**Aim A**
Turn all of the records below into a numbered list of their lines, dropping any blank lines and leaving out the picture.

One evening, Loiaza met Terrazas at his home. After a brief stay, they left in her car for a secluded spot in an industrial complex nearby. A few minutes later, they noticed a car behind them. This other car eventually pulled alongside their car, and the driver pointed a gun at Loiaza. Loiaza stopped her car and got out. Two men got out of the other car and ordered Terrazas out of Loiaza’s car. As one of the men tried to force Terrazas into the trunk of Loiaza’s car, the other man grabbed Loiaza and pushed her out of the way so she could not see Terrazas. At some point, Loiaza recognized defendant *209 as one of the two men and the other car as belonging to defendant’s sister-in-law. After hearing and seeing a brief straggle and hearing a gunshot, Loiaza saw Terrazas in the trunk of her car. Defendant then drove away in Loiaza’s car with Terrazas in the trunk, and left Loiaza with the other man.
Loiaza told the other man she was going to drive home and got into the car left by defendant. The other man got into the passenger seat, and Loiaza drove to the apartment she shared with defendant. When they arrived, defendant was standing outside. Ignoring defendant, Loiaza ran into the apartment, where she saw defendant’s sister-in-law. Loiaza then checked on her children and fell asleep on the couch. Although Loiaza dozed “on and off,” she saw defendant dressed in several different sets of clothes. During the night, she also saw him wash her car and hand his sister-in-law a bag of clothes.
Early the next morning, defendant woke Loiaza and told her they had to “go for a ride.” Loiaza agreed because she was afraid and did not want to upset defendant. Defendant, Loiaza, their three children, and the man who had helped defendant abduct Terrazas got into Loiaza’s car. When Loiaza got in, defendant told her Terrazas was in the trunk. Defendant then drove them to a drainage ditch. Defendant and the other man got out of the car and unloaded something. They told Loiaza not to look. Although Loiaza stayed in the car and could not see what was being unloaded, she assumed it was Terrazas’s body.
After they returned to the apartment, defendant washed the car again. He then told Loiaza to get gas and told the other man to accompany her. At the gas station, Loiaza noticed blood and water leaking from the trunk.
The next day, defendant and Loiaza left their apartment with their children but without most of their belongings. That same day, a high school student discovered Terrazas’s body in a drainage ditch. An autopsy of Terrazas’s body revealed multiple braises, 43 stab wounds and one gunshot wound to the neck. A forensic analysis of the trunk of Loiaza’s car uncovered bloodstains consistent with Terrazas’s—but not defendant’s—blood type.

(Word and element location data)

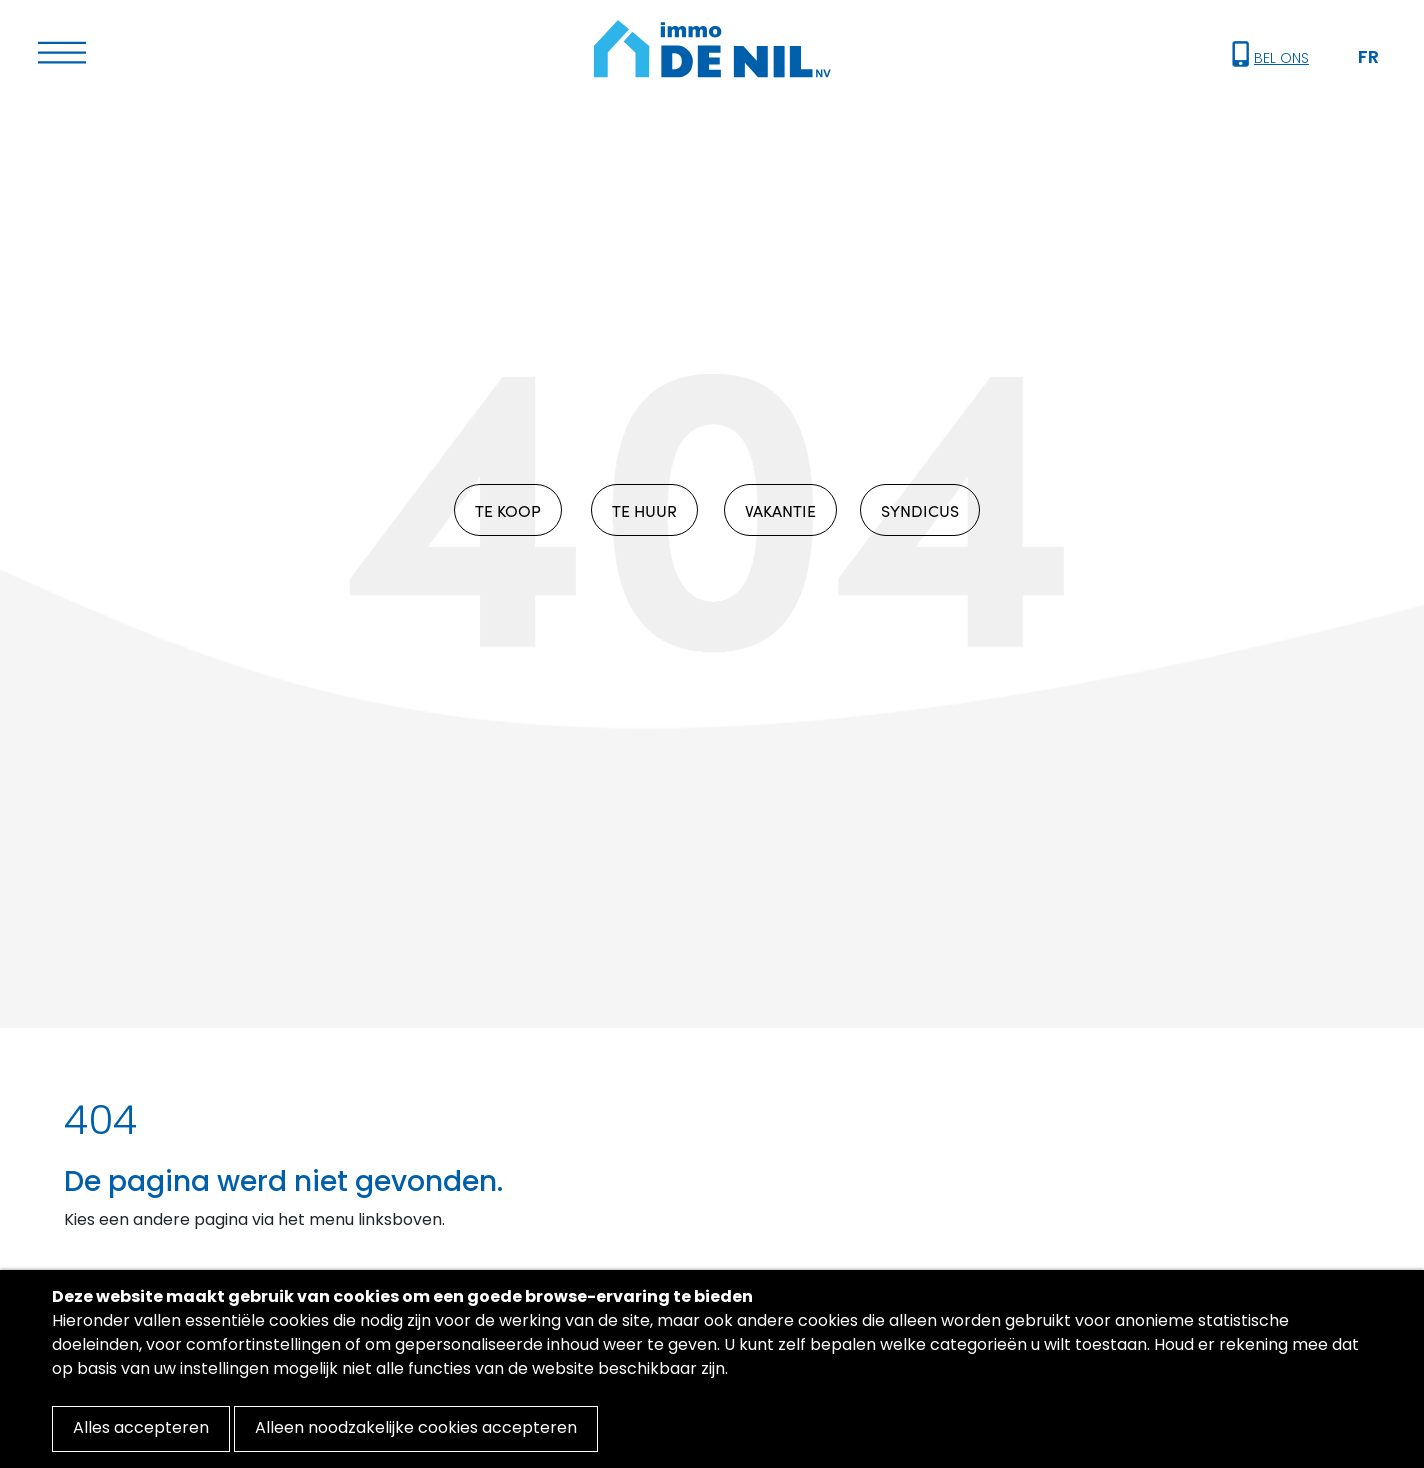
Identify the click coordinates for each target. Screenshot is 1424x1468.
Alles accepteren (141, 1429)
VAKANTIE (780, 510)
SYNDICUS (920, 510)
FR (1368, 58)
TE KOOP (508, 510)
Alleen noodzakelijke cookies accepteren (416, 1429)
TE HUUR (644, 510)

**Aim B**
Go on with the account of Terrazas's abduction and death, picking up after its final sentence.

**Expected output A**
1. Identify the click coordinates for each target. Screenshot is 1424x1468.
2. Alles accepteren (141, 1429)
3. VAKANTIE (780, 510)
4. SYNDICUS (920, 510)
5. FR (1368, 58)
6. TE KOOP (508, 510)
7. Alleen noodzakelijke cookies accepteren (416, 1429)
8. TE HUUR (644, 510)

**Expected output B**
After leaving their apartment, defendant and Loiaza stayed with various friends and relatives. The police eventually arrested defendant, 25 days after discovering Terrazas’s body. The information charged defendant with kidnapping and murdering Terrazas (Pen. Code, §§ 187, subd. (a), 207, subd. (a)), but did not charge him with any crimes against Loiaza. The information also alleged enhancements for use of a firearm and knife in the commission *210 of murder (Pen. Code, §§ 1192.7, subd. (c)(8), 12022, subd. (b)(1)), and a prior felony conviction (Pen. Code, § 667.5, subd. (b)).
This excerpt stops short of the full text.